Leaves change color normally in early fall in response to shortened amounts of daylight and colder temperatures. The green-colored chlorophyll breaks down, allowing the other chemicals in the leaves to stand out and show off their brighter colors. But that's in September and October.
I've noticed some leaf color as well. And yes, it is early for fall colors to show. So, what's causing the color change?
The first thing to note is that its not widespread. Its a few trees here and there showing color. The vast majority of local trees are green. That tells me the early color is likely due to plant stress. Trees can be weakened by a variety of natural and man-made factors.

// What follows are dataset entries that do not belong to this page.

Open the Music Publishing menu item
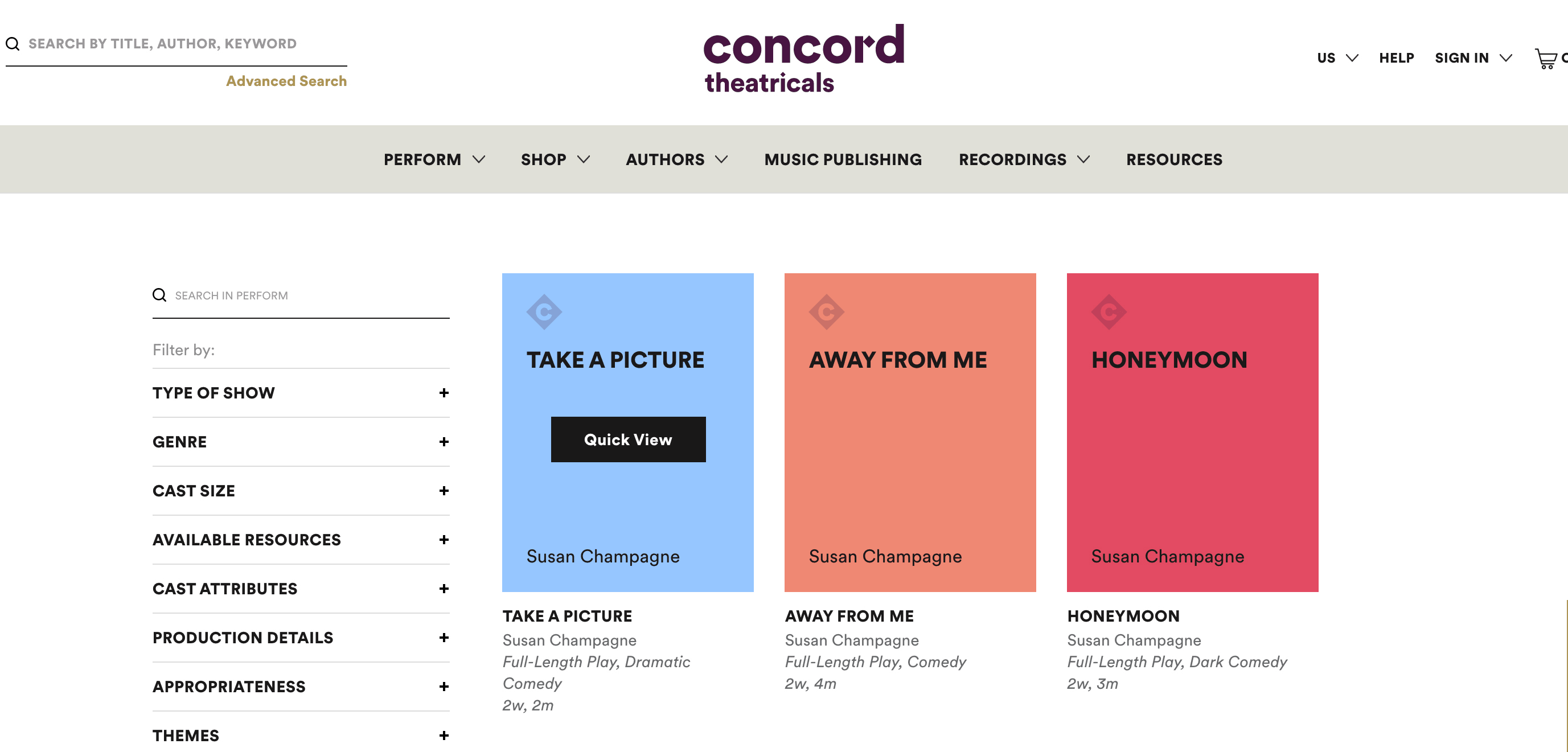1568x752 pixels. point(843,159)
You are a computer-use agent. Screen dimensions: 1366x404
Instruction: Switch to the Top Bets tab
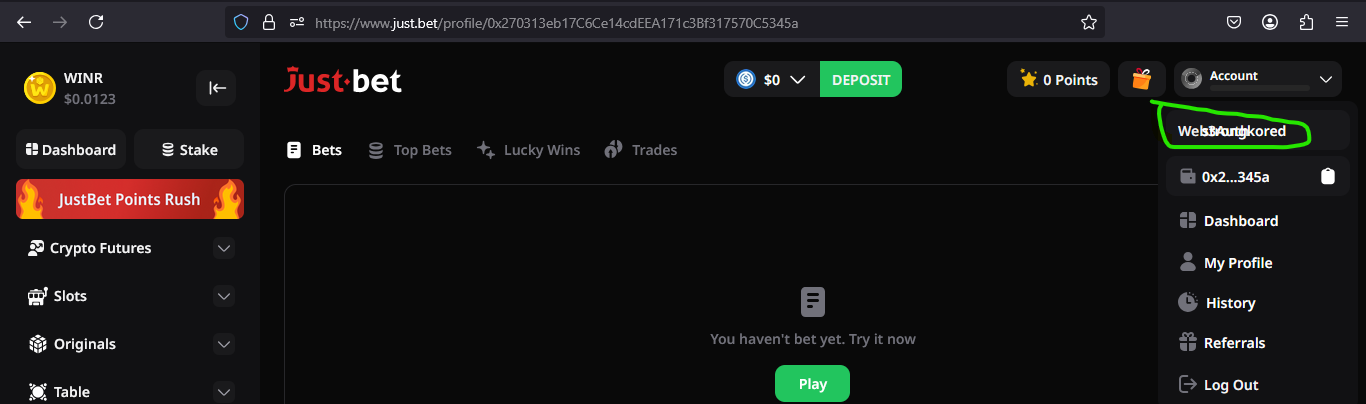pyautogui.click(x=410, y=150)
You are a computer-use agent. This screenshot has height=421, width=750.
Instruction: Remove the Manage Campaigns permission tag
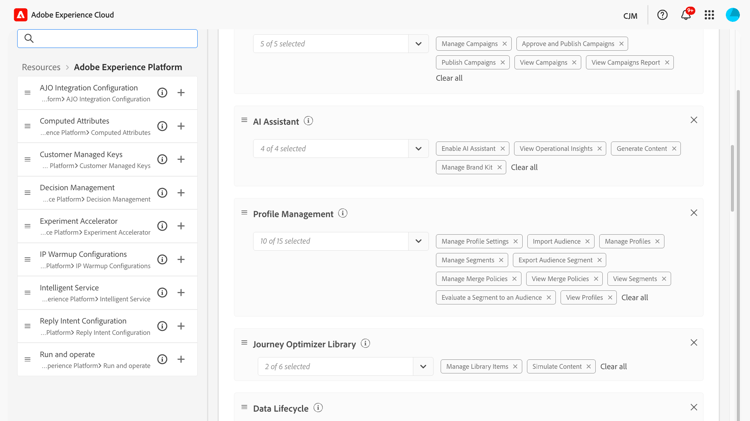(x=505, y=44)
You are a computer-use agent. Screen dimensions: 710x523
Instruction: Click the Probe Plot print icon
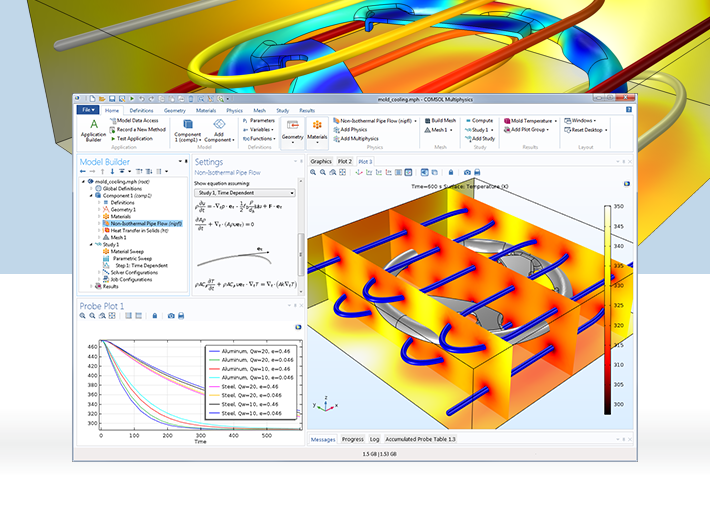coord(181,316)

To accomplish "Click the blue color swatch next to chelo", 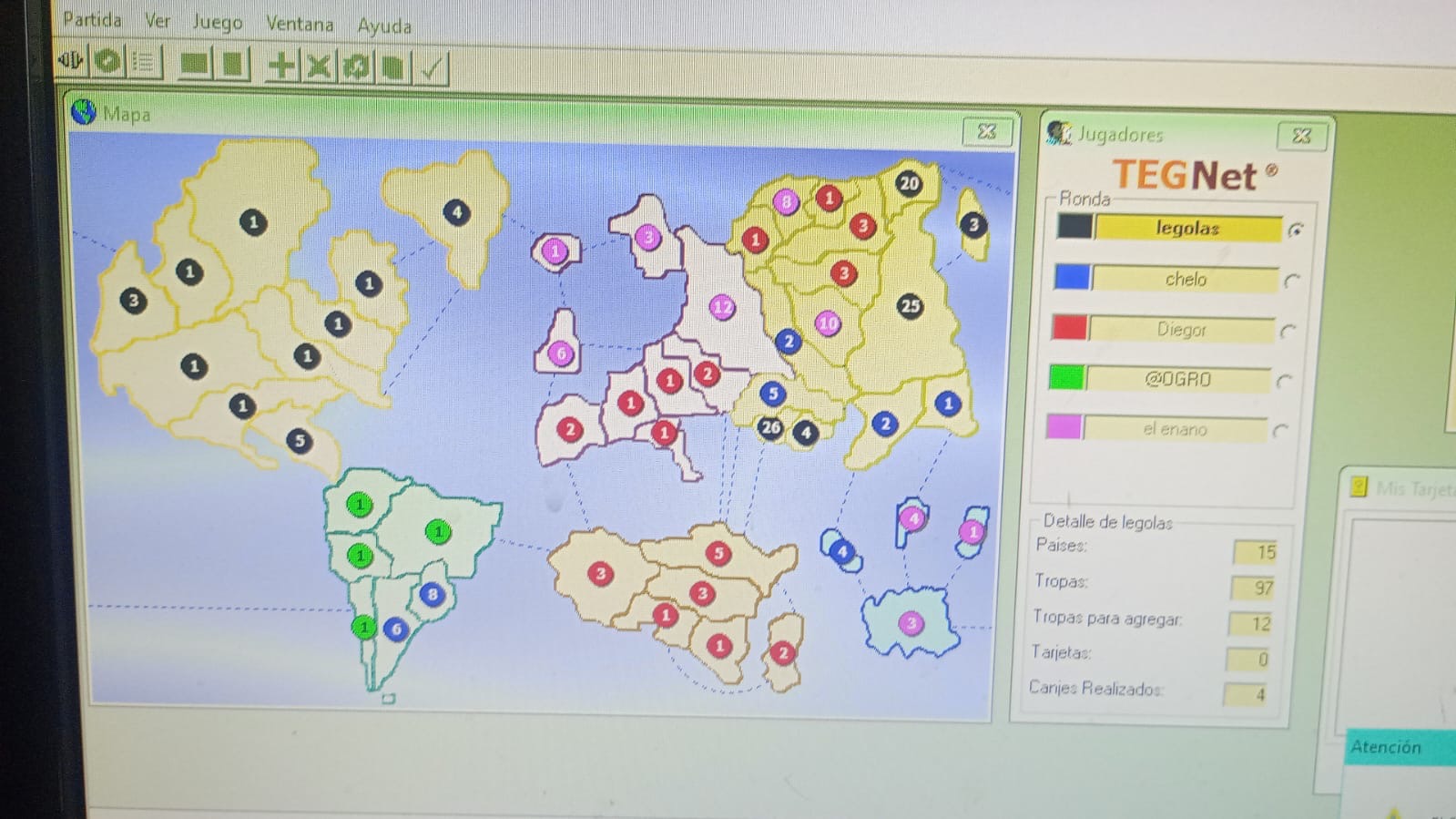I will coord(1072,277).
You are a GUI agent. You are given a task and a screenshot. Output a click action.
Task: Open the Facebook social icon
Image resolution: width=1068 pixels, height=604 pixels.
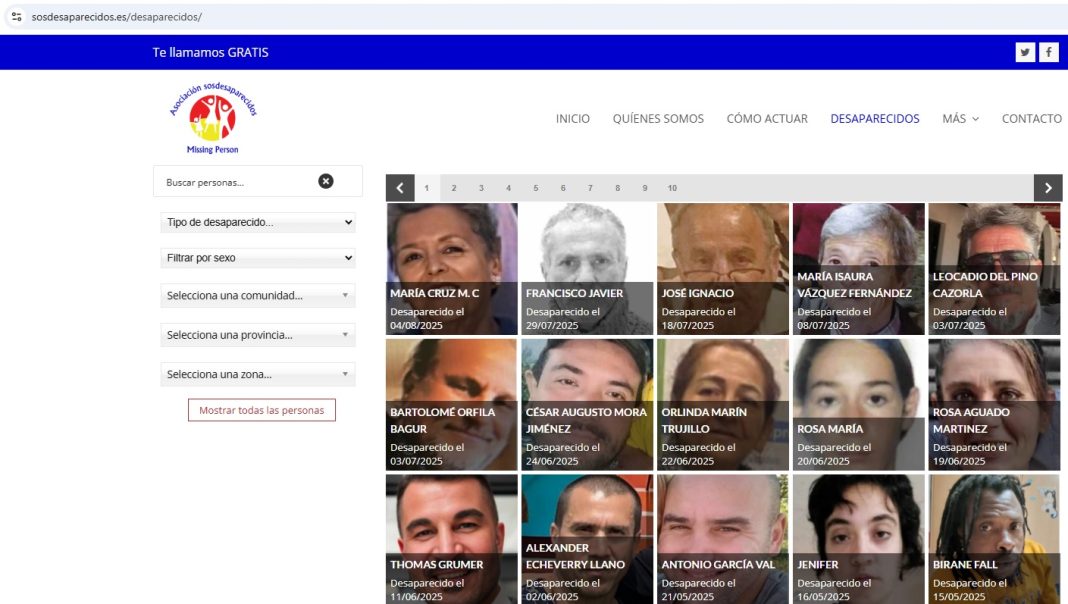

First, excessive heat and drought can cause your trees to go dormant a bit prematurely. Excessive moisture can shut down a tree's photosynthesis as well. And yes, persistent cool temperatures can stop the sugar-making process in the leaves a bit earlier than normal. The stress can occur over several seasons or even several years.
Insects and disease can also weaken a tree and cause early leaf color.
Man-made causes include disturbing the root systems of a tree for construction or landscaping.
My hunch is environmental stress over the past couple of years. During the summer of 2012, Northern Ohio touched 90 degrees or higher on a whopping 28 days. That's a lot of stress on all things outdoors. Then there was last winter. Four separate episodes of temperatures dropping to between -10 and -15 degrees. Many trees suffered bud damage from last winter's frigid temperatures. So, tree stress has been a common thing across Northern Ohio the last couple of years.
Not to worry, though. The majority of our trees will begin to change colors in September, right on cue.